* _TASK TO COMPLETE_
Please convert everything in the records from the line containing "Viewport: 654px width, 544px height." down to the line containing "The image size is (475, 486). [323, 395]" into a JSON list of strings, one string per line, with blank lines omitted.

* _EXERCISE DATA_
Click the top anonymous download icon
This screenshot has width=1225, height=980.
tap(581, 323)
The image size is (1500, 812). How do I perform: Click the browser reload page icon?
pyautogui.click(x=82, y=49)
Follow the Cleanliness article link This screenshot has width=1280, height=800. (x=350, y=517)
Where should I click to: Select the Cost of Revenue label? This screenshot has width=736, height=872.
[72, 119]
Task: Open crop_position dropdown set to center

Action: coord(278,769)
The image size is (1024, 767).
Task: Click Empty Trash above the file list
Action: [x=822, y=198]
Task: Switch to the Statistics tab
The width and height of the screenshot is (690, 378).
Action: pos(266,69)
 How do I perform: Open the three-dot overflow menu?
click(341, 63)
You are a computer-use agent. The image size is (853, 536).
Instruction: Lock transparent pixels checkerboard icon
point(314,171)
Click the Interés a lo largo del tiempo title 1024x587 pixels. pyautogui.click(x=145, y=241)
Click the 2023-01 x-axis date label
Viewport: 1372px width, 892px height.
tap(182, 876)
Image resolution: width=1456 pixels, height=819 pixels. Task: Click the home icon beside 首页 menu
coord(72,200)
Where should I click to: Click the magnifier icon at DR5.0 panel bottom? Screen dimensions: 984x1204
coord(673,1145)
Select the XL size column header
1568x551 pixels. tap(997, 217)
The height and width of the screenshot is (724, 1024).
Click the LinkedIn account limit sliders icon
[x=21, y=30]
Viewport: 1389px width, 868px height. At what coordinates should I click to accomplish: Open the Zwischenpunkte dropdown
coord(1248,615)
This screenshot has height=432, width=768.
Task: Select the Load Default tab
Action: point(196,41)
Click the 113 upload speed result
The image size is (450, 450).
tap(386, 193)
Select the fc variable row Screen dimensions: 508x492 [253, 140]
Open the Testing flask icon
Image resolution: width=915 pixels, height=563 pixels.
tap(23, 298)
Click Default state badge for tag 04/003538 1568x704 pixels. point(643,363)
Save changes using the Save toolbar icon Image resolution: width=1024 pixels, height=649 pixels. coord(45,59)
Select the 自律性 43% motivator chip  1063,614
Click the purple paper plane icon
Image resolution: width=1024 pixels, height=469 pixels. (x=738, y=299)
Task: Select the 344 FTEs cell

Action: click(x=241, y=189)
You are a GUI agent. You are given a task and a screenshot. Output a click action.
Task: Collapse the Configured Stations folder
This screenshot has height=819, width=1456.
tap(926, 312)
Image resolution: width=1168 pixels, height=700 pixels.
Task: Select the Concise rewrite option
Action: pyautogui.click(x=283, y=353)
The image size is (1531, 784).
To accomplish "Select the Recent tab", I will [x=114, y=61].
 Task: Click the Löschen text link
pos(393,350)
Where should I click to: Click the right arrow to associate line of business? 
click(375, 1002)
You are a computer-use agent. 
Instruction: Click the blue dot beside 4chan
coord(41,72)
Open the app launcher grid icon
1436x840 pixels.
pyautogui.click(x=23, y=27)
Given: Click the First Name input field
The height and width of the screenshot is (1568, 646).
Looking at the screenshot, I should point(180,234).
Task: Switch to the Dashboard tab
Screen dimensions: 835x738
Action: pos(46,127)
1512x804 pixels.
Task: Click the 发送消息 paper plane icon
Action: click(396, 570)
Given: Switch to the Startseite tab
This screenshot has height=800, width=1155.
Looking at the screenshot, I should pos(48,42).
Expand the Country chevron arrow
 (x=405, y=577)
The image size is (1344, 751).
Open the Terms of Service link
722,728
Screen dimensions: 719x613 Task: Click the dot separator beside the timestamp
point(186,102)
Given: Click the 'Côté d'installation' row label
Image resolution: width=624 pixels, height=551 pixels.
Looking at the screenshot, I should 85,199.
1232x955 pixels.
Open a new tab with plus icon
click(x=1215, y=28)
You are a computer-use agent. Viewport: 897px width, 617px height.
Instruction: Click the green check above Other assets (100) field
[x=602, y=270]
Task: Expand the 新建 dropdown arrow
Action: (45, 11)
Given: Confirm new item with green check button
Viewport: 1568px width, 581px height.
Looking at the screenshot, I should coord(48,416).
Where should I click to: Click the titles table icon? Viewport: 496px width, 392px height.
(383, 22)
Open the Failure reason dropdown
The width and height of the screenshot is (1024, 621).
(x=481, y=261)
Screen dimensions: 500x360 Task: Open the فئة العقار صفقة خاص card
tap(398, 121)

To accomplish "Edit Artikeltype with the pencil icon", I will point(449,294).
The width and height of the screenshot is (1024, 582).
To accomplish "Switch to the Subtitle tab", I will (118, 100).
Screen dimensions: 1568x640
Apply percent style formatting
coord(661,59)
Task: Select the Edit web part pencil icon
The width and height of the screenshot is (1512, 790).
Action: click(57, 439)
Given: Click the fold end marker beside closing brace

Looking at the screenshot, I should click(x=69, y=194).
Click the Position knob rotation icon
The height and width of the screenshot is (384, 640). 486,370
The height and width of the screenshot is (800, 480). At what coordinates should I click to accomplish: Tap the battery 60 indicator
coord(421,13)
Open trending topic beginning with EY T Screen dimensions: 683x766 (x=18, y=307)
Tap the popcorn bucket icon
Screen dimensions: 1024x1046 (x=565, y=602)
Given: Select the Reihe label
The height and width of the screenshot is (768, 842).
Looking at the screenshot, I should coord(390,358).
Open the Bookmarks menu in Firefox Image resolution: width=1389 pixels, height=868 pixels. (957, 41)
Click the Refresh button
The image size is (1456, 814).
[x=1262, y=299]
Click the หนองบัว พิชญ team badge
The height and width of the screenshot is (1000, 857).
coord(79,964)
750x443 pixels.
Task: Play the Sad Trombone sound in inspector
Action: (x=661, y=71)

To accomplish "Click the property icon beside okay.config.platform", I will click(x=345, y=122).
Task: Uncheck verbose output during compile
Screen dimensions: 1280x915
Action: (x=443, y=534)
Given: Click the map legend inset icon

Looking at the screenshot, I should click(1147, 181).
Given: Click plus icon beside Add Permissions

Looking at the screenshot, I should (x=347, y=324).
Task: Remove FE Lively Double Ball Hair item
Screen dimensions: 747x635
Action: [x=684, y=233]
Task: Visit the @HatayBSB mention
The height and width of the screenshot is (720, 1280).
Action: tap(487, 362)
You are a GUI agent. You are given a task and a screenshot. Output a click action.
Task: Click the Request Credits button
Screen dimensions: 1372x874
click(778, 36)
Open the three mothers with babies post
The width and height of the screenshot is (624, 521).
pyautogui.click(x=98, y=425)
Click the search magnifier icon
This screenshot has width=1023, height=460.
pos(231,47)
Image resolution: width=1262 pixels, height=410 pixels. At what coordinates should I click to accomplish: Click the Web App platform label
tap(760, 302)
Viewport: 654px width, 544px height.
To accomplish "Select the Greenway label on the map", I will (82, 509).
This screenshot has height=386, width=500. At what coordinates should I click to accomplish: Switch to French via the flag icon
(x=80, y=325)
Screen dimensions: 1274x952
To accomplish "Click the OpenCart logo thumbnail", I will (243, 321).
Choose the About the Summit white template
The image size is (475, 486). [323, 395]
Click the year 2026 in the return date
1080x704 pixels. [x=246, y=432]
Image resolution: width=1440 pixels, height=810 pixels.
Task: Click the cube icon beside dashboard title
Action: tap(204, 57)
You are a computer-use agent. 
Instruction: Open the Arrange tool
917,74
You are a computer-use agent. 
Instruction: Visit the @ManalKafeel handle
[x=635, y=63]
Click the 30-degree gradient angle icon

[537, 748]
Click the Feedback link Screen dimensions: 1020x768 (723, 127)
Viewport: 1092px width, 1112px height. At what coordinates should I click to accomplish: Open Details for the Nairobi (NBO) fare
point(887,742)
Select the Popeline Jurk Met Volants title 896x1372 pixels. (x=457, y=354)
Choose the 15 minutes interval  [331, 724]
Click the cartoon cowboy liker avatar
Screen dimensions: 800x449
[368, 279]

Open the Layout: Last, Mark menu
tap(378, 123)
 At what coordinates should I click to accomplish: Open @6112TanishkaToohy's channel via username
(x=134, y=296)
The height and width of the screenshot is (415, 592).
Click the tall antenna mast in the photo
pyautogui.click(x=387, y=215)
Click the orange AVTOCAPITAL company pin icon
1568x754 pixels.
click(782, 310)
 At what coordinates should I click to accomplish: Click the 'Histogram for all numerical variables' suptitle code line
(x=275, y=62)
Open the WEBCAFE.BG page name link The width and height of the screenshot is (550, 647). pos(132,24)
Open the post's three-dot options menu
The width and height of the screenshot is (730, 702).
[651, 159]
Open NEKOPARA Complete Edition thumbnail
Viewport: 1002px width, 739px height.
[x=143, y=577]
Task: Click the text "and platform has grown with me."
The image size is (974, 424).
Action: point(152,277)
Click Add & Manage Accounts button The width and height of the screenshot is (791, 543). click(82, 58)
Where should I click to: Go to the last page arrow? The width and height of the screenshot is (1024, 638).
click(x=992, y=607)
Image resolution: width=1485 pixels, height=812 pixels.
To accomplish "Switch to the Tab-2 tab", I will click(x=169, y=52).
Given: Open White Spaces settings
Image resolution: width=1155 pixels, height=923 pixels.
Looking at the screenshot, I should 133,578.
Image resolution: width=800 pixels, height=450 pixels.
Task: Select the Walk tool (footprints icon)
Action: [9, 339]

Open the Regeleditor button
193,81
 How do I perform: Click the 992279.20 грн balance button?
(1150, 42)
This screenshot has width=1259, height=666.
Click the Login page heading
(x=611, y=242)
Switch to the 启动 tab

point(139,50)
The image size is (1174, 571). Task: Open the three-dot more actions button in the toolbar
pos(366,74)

* _EXPECTED ANSWER_
[
  "Viewport: 654px width, 544px height.",
  "To accomplish \"Select the Greenway label on the map\", I will (82, 509).",
  "This screenshot has height=386, width=500. At what coordinates should I click to accomplish: Switch to French via the flag icon",
  "(x=80, y=325)",
  "Screen dimensions: 1274x952",
  "To accomplish \"Click the OpenCart logo thumbnail\", I will (243, 321).",
  "Choose the About the Summit white template",
  "The image size is (475, 486). [323, 395]"
]